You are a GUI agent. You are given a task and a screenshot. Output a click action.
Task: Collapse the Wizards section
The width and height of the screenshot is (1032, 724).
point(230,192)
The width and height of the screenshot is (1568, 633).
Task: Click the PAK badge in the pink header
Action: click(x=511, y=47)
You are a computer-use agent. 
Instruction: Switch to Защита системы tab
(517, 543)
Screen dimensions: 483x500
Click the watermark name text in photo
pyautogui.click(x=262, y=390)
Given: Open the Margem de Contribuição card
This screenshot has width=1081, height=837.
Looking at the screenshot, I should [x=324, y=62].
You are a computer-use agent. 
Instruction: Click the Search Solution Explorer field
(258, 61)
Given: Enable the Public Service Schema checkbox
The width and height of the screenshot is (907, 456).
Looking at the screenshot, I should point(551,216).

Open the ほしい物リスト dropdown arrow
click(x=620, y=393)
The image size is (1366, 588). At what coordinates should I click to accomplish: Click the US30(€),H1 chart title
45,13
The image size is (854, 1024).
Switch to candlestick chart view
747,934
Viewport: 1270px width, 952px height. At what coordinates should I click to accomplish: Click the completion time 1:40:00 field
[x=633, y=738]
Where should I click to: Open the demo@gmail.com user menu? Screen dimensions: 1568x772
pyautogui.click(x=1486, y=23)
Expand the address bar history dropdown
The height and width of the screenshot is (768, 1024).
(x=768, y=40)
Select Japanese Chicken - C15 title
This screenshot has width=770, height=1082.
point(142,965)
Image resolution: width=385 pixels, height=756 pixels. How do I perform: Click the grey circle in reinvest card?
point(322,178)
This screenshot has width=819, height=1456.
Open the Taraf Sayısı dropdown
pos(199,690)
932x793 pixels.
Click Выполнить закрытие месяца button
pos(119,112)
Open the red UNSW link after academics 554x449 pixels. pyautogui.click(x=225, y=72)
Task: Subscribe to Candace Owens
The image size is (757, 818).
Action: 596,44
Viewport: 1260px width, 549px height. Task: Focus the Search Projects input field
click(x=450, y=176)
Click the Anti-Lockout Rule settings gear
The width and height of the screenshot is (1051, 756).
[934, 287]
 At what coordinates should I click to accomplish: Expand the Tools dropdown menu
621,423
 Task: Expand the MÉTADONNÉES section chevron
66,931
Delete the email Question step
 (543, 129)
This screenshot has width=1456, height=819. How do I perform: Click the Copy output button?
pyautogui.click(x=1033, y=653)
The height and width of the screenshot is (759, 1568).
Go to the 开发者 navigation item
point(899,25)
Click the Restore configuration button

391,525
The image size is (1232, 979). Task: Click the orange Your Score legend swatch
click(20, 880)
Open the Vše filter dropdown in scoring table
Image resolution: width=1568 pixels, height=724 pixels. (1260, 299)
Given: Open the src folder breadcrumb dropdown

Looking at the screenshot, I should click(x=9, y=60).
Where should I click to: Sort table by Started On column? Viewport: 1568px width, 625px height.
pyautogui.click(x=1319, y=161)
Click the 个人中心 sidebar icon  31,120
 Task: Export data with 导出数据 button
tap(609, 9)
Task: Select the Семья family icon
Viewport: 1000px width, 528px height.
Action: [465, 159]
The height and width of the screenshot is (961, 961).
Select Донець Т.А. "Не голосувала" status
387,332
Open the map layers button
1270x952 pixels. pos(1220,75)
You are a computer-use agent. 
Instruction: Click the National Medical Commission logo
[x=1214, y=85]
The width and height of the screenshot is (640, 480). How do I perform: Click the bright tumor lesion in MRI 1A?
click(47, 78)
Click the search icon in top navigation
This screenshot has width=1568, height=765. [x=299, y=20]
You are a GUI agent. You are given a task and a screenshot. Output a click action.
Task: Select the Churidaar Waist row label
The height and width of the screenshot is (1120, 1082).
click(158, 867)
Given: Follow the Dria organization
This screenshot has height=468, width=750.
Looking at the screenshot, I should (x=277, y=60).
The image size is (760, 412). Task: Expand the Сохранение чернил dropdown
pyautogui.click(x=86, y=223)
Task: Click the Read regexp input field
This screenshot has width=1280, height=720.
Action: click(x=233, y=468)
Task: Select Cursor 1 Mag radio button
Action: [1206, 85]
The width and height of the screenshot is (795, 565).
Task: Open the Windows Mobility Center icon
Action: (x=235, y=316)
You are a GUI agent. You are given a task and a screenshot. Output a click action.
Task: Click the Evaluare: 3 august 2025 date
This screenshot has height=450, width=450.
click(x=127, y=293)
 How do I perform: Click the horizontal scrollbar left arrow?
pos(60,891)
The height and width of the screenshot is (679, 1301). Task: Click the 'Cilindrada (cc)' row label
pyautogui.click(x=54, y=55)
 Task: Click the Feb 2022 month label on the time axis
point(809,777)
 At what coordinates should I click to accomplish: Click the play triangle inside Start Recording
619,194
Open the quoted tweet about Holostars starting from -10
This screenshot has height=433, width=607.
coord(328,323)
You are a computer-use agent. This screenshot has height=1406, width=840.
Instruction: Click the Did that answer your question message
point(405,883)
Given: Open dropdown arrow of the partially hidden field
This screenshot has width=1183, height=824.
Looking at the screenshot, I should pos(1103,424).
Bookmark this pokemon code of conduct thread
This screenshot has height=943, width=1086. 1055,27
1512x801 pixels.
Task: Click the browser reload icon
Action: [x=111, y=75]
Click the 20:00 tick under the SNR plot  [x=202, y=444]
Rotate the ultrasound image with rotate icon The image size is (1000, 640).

--

* **Exercise directions**: Copy the records word for word.

* **Expected output**:
You are a GUI agent. You are given a task and a screenshot. Output a click action.
Task: Collapse the Wizards section
The width and height of the screenshot is (1032, 724).
point(230,192)
The width and height of the screenshot is (1568, 633).
Task: Click the PAK badge in the pink header
Action: click(x=511, y=47)
You are a computer-use agent. 
Instruction: Switch to Защита системы tab
(517, 543)
Screen dimensions: 483x500
Click the watermark name text in photo
pyautogui.click(x=262, y=390)
Given: Open the Margem de Contribuição card
This screenshot has width=1081, height=837.
Looking at the screenshot, I should [x=324, y=62].
You are a computer-use agent. 
Instruction: Click the Search Solution Explorer field
(258, 61)
Given: Enable the Public Service Schema checkbox
The width and height of the screenshot is (907, 456).
Looking at the screenshot, I should point(551,216).

Open the ほしい物リスト dropdown arrow
click(x=620, y=393)
The image size is (1366, 588). At what coordinates should I click to accomplish: Click the US30(€),H1 chart title
45,13
The image size is (854, 1024).
Switch to candlestick chart view
747,934
Viewport: 1270px width, 952px height. At what coordinates should I click to accomplish: Click the completion time 1:40:00 field
[x=633, y=738]
Where should I click to: Open the demo@gmail.com user menu? Screen dimensions: 1568x772
pyautogui.click(x=1486, y=23)
Expand the address bar history dropdown
The height and width of the screenshot is (768, 1024).
(x=768, y=40)
Select Japanese Chicken - C15 title
This screenshot has width=770, height=1082.
point(142,965)
Image resolution: width=385 pixels, height=756 pixels. How do I perform: Click the grey circle in reinvest card?
point(322,178)
This screenshot has width=819, height=1456.
Open the Taraf Sayısı dropdown
pos(199,690)
932x793 pixels.
Click Выполнить закрытие месяца button
pos(119,112)
Open the red UNSW link after academics 554x449 pixels. pyautogui.click(x=225, y=72)
Task: Subscribe to Candace Owens
The image size is (757, 818).
Action: 596,44
Viewport: 1260px width, 549px height. Task: Focus the Search Projects input field
click(x=450, y=176)
Click the Anti-Lockout Rule settings gear
The width and height of the screenshot is (1051, 756).
[934, 287]
 At what coordinates should I click to accomplish: Expand the Tools dropdown menu
621,423
 Task: Expand the MÉTADONNÉES section chevron
66,931
Delete the email Question step
 (543, 129)
This screenshot has width=1456, height=819. How do I perform: Click the Copy output button?
pyautogui.click(x=1033, y=653)
The height and width of the screenshot is (759, 1568).
Go to the 开发者 navigation item
point(899,25)
Click the Restore configuration button

391,525
The image size is (1232, 979). Task: Click the orange Your Score legend swatch
click(20, 880)
Open the Vše filter dropdown in scoring table
Image resolution: width=1568 pixels, height=724 pixels. (1260, 299)
Given: Open the src folder breadcrumb dropdown

Looking at the screenshot, I should click(x=9, y=60).
Where should I click to: Sort table by Started On column? Viewport: 1568px width, 625px height.
pyautogui.click(x=1319, y=161)
Click the 个人中心 sidebar icon  31,120
 Task: Export data with 导出数据 button
tap(609, 9)
Task: Select the Семья family icon
Viewport: 1000px width, 528px height.
Action: [465, 159]
The height and width of the screenshot is (961, 961).
Select Донець Т.А. "Не голосувала" status
387,332
Open the map layers button
1270x952 pixels. pos(1220,75)
You are a computer-use agent. 
Instruction: Click the National Medical Commission logo
[x=1214, y=85]
The width and height of the screenshot is (640, 480). How do I perform: Click the bright tumor lesion in MRI 1A?
click(47, 78)
Click the search icon in top navigation
This screenshot has width=1568, height=765. [x=299, y=20]
You are a GUI agent. You are given a task and a screenshot. Output a click action.
Task: Select the Churidaar Waist row label
The height and width of the screenshot is (1120, 1082).
click(158, 867)
Given: Follow the Dria organization
This screenshot has height=468, width=750.
Looking at the screenshot, I should (x=277, y=60).
The image size is (760, 412). Task: Expand the Сохранение чернил dropdown
pyautogui.click(x=86, y=223)
Task: Click the Read regexp input field
This screenshot has width=1280, height=720.
Action: click(x=233, y=468)
Task: Select Cursor 1 Mag radio button
Action: [1206, 85]
The width and height of the screenshot is (795, 565).
Task: Open the Windows Mobility Center icon
Action: (x=235, y=316)
You are a GUI agent. You are given a task and a screenshot. Output a click action.
Task: Click the Evaluare: 3 august 2025 date
This screenshot has height=450, width=450.
click(x=127, y=293)
 How do I perform: Click the horizontal scrollbar left arrow?
pos(60,891)
The height and width of the screenshot is (679, 1301). Task: Click the 'Cilindrada (cc)' row label
pyautogui.click(x=54, y=55)
 Task: Click the Feb 2022 month label on the time axis
point(809,777)
 At what coordinates should I click to accomplish: Click the play triangle inside Start Recording
619,194
Open the quoted tweet about Holostars starting from -10
This screenshot has height=433, width=607.
coord(328,323)
You are a computer-use agent. This screenshot has height=1406, width=840.
Instruction: Click the Did that answer your question message
point(405,883)
Given: Open dropdown arrow of the partially hidden field
This screenshot has width=1183, height=824.
Looking at the screenshot, I should pos(1103,424).
Bookmark this pokemon code of conduct thread
This screenshot has height=943, width=1086. 1055,27
1512x801 pixels.
Task: Click the browser reload icon
Action: [x=111, y=75]
Click the 20:00 tick under the SNR plot  [x=202, y=444]
Rotate the ultrasound image with rotate icon The image size is (1000, 640).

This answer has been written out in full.